Trouble Ahead in the Land of the Not-So-Calm

COMMENTARY Asia

Trouble Ahead in the Land of the Not-So-Calm

Jul 24, 2011 2 min read
COMMENTARY BY
James Jay Carafano

Senior Counselor to the President and E.W. Richardson Fellow

James Jay Carafano is a leading expert in national security and foreign policy challenges.

When it came to Communist aggression, President Truman drew a line in the sand. And on June 25, 1950, North Korea crossed it. Truman ordered U.S. troops into battle. In 1953, an armistice ended the bitter conflict, but relations between the U.S. and North Korea -- not to mention those between the two Koreas -- have been tense ever since.

The nature of the conflict has changed, however. North Korea is no longer bent on conquest. Today, Pyongyang has two goals. One is keeping a small elite in power and living a life of luxury.

The other is blackmailing the world into sending enough food aid to keep the rest of the country from starving to death and thus living to service the elite.

What makes North Korea so troublesome is the method by which it continues to command the world's attention. Pyongyang employs a combination of intimidation via nuclear weapons and outright armed attacks on the South.

Recent unprovoked attacks include last year's March sinking of a South Korean naval vessel and the November shelling of Yeonpyeong Island.

President Obama took office promising to reach out to America's adversaries, and so he did. But North Korea promptly blew off his make-nice overtures and continued its tactics of intimidation. Despite the North's recalcitrance and its military provocations, Obama has drawn no lines in the sand.
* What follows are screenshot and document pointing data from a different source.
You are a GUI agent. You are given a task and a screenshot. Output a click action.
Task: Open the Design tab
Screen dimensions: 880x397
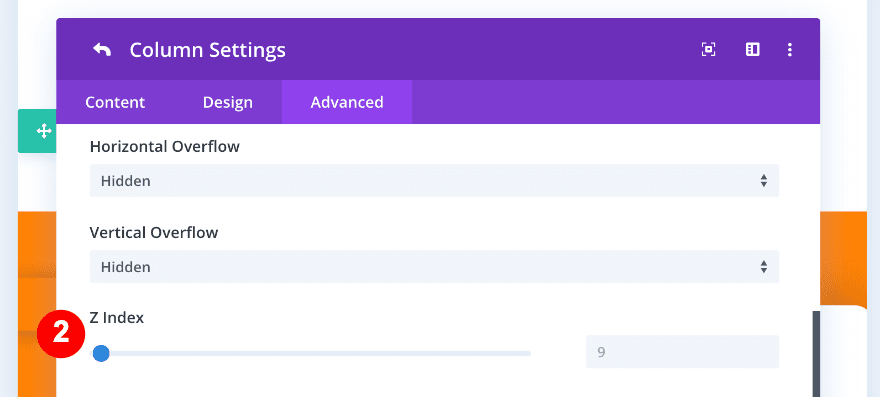click(228, 102)
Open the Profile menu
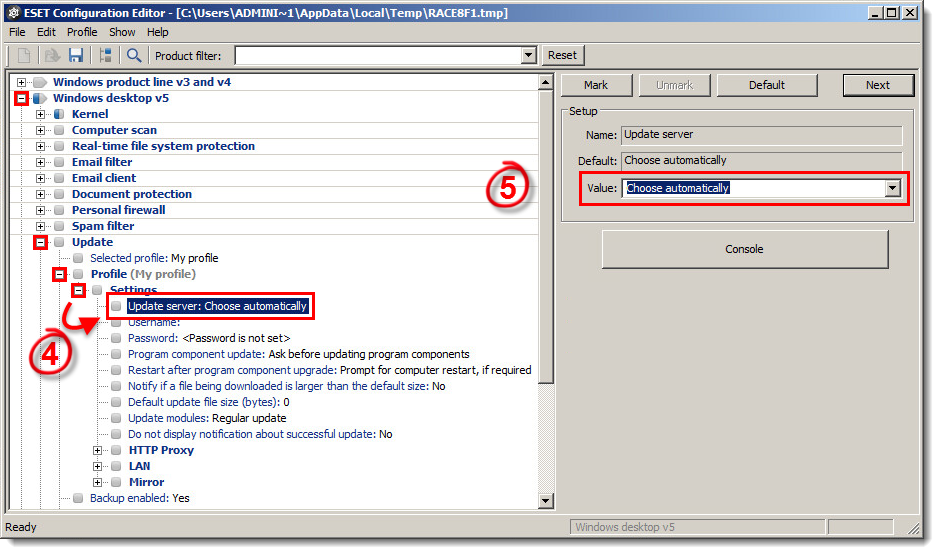The width and height of the screenshot is (939, 554). (82, 32)
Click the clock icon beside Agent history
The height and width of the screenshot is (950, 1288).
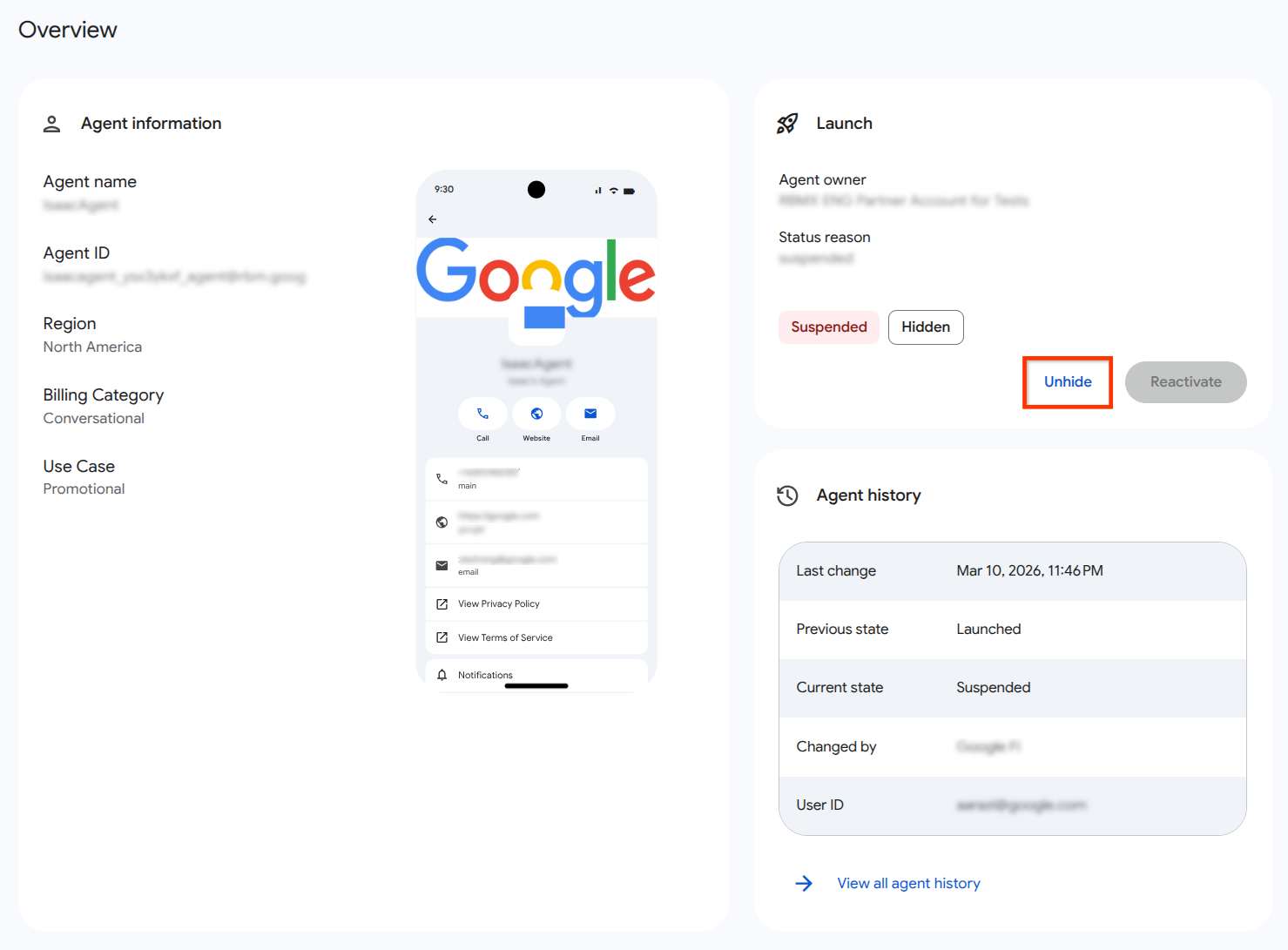[x=787, y=495]
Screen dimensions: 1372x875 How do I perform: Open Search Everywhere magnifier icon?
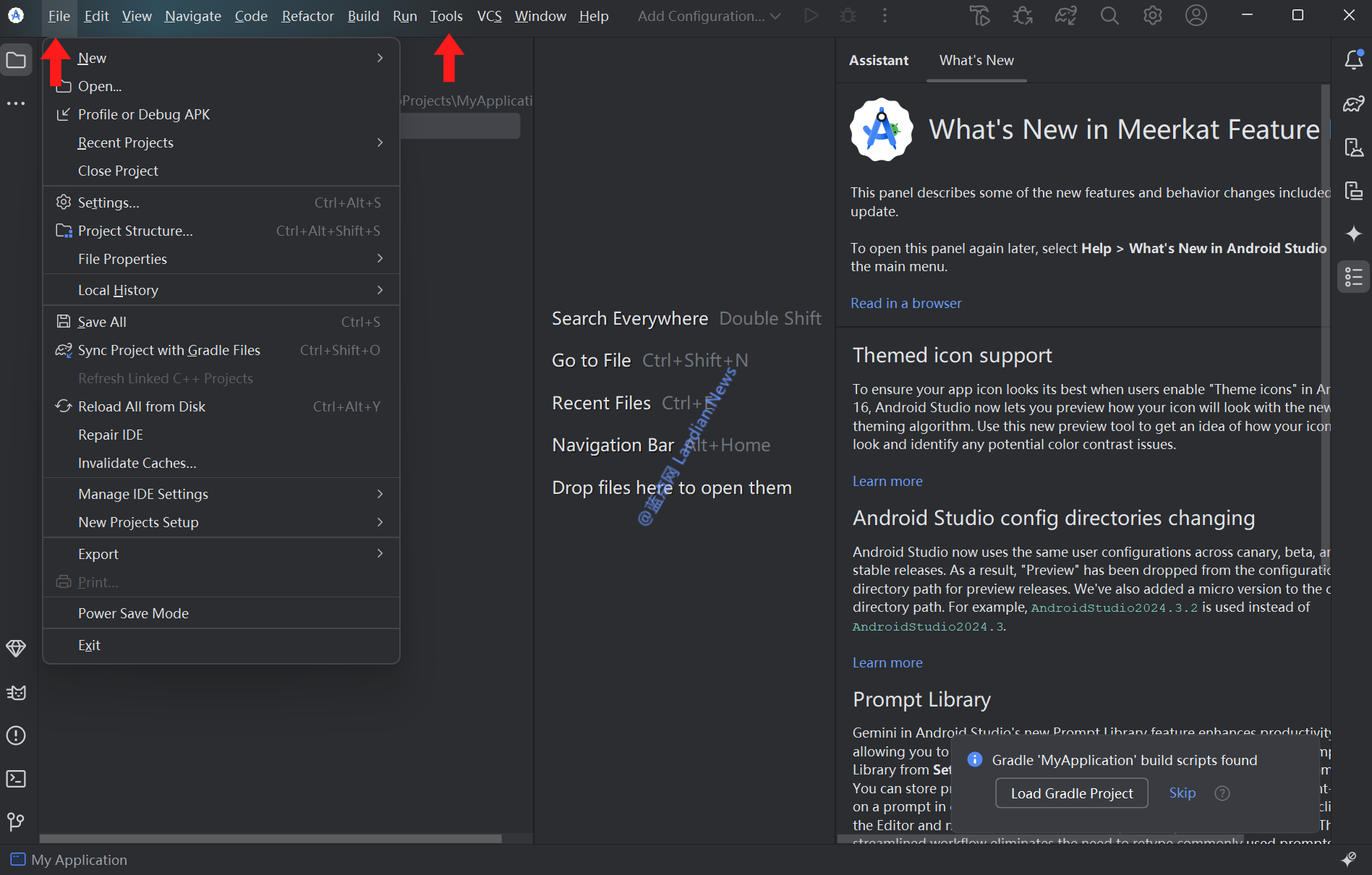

Most Korean experts expect another round of provocation from North Korea this summer. Pyongyang calculates that "minor" misbehavior leads countries to give it more food aid out of fear that, if they don't, Pyongyang will do something even more desperate.

But there's a second reason the North may view outrageous behavior as particularly productive this summer. It might influence elections in the South.

Pyongyang may calculate that the threat of war will prompt voters in the South to prefer a new government that will take a less hard line with the North.

The experts also expect that the next North Korean provocation will be creative, something they haven't tried before. More worrisome, they predict that Seoul won't take the next attack sitting down. The government will have to respond with more than just harsh words.

Nor is it unlikely that North Korea will conduct another long-range missile test. Missile tests are aimed at sending a message to Japan and the United States, not Seoul. It's a not-so-subtle way of saying, "Don't mess with me when I mess with South Korea."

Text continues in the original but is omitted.